<<<<

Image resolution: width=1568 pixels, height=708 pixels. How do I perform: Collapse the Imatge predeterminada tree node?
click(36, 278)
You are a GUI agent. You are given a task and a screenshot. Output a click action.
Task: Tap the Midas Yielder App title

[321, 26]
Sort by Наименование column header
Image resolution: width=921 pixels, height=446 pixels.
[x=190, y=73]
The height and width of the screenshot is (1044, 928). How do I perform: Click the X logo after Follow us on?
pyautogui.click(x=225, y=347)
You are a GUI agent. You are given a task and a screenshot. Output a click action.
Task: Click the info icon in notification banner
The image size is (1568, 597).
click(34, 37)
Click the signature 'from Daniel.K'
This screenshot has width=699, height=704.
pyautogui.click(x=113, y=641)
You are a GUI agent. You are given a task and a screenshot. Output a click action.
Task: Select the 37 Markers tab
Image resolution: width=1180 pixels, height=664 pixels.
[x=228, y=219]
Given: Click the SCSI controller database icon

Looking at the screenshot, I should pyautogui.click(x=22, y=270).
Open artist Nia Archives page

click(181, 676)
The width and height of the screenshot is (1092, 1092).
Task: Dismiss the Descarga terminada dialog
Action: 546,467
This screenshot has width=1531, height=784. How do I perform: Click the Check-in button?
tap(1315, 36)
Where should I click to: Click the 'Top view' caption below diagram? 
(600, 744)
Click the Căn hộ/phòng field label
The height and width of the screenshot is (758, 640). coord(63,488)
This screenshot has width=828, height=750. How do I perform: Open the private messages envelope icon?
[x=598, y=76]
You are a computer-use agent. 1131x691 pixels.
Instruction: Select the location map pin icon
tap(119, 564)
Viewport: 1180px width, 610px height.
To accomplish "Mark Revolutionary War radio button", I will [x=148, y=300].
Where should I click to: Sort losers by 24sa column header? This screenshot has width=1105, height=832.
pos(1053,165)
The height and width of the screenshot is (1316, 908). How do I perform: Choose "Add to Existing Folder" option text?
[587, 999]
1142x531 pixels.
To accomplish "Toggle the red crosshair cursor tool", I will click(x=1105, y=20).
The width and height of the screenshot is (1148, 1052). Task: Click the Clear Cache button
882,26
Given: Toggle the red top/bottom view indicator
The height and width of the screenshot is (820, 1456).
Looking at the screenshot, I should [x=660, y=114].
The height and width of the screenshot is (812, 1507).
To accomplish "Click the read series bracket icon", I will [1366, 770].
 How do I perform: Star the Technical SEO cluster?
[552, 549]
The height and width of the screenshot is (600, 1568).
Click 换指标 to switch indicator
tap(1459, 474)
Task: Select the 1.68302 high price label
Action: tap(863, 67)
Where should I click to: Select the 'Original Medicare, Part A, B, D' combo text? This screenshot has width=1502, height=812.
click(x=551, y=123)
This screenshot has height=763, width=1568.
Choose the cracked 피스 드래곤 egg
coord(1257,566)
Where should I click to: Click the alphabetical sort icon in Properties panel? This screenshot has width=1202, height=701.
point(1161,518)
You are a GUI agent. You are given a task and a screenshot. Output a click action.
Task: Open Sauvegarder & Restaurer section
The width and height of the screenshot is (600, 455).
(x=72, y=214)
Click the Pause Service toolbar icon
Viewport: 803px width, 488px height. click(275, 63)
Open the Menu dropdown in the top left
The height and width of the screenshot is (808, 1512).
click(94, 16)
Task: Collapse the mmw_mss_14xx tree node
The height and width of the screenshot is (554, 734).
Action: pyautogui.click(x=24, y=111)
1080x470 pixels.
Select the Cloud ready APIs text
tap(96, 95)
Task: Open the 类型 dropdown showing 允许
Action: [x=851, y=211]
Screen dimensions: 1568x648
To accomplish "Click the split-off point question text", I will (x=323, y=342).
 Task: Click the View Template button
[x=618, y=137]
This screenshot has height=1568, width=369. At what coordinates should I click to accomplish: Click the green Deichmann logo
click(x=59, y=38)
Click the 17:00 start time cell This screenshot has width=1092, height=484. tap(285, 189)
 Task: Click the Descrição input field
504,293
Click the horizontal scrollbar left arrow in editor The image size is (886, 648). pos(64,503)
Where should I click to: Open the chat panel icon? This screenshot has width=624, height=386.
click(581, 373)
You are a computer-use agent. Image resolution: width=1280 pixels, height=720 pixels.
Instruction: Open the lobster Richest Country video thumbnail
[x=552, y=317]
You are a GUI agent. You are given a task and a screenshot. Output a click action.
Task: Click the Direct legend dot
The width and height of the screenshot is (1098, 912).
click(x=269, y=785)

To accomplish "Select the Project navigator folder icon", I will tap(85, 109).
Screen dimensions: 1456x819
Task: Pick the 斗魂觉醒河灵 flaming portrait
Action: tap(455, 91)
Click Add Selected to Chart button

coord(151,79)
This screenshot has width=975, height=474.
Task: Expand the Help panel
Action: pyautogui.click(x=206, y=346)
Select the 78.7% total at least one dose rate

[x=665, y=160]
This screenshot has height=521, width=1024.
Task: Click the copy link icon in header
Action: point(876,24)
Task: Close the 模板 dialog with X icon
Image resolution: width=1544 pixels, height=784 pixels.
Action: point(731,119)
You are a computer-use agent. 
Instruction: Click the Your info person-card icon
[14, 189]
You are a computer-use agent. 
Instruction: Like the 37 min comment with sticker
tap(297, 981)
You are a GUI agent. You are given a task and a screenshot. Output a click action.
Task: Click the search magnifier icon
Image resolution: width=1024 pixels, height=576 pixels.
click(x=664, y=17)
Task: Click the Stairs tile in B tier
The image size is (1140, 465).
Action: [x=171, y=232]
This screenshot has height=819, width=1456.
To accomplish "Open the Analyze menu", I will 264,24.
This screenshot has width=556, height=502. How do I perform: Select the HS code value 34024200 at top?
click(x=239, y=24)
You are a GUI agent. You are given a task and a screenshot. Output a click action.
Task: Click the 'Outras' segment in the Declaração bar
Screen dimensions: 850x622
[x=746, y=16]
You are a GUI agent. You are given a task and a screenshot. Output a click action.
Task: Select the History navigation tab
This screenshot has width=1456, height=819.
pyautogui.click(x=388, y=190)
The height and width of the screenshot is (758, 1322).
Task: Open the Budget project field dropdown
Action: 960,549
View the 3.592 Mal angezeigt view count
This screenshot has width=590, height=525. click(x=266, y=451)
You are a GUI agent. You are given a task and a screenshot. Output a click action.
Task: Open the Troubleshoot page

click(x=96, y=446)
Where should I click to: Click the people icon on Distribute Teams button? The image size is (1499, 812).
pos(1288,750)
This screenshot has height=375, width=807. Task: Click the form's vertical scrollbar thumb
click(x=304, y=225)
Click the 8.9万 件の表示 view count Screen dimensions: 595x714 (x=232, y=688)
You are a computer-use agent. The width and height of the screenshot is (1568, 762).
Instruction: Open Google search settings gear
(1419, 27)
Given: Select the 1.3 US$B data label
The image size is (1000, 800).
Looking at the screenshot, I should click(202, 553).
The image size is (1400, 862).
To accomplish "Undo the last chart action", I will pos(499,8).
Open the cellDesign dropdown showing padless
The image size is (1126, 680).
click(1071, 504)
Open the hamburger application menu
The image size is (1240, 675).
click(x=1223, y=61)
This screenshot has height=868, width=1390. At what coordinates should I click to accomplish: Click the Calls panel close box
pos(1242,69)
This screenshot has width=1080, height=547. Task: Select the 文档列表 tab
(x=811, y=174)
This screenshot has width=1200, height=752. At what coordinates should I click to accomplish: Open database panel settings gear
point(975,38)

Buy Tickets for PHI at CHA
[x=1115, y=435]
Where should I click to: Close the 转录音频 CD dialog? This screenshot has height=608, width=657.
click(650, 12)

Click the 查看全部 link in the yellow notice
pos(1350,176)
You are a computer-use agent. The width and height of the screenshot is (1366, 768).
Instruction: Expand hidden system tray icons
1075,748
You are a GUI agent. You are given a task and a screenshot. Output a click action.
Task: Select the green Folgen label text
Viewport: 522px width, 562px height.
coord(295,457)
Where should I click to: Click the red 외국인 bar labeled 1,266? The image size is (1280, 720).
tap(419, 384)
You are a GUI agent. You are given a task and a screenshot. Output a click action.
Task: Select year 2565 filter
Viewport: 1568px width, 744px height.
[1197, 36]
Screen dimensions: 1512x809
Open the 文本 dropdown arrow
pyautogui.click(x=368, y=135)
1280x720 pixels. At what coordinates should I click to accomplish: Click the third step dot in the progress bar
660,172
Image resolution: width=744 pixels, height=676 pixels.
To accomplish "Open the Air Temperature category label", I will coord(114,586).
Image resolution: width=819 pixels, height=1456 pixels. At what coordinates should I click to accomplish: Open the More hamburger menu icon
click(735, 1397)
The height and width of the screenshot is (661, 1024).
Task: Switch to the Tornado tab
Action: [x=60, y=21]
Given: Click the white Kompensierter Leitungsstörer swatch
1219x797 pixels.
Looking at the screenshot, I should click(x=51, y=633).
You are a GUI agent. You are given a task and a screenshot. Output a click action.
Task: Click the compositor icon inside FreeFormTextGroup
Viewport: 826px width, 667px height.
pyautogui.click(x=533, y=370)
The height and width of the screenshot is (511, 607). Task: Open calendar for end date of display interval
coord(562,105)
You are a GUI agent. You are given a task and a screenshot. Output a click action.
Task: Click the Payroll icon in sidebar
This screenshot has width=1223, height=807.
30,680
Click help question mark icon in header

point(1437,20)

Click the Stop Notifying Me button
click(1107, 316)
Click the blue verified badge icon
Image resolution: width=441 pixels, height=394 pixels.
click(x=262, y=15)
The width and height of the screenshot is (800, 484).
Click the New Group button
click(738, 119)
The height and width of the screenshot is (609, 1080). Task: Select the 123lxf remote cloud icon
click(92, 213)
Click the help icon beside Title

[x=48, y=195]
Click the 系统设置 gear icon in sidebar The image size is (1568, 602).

>>>>

(STATED TASK): Please find each line in the listing above that contains the word "left" and copy those lines.

(REPLY TO THE EXERCISE):
Open the Menu dropdown in the top left
Click the horizontal scrollbar left arrow in editor The image size is (886, 648). pos(64,503)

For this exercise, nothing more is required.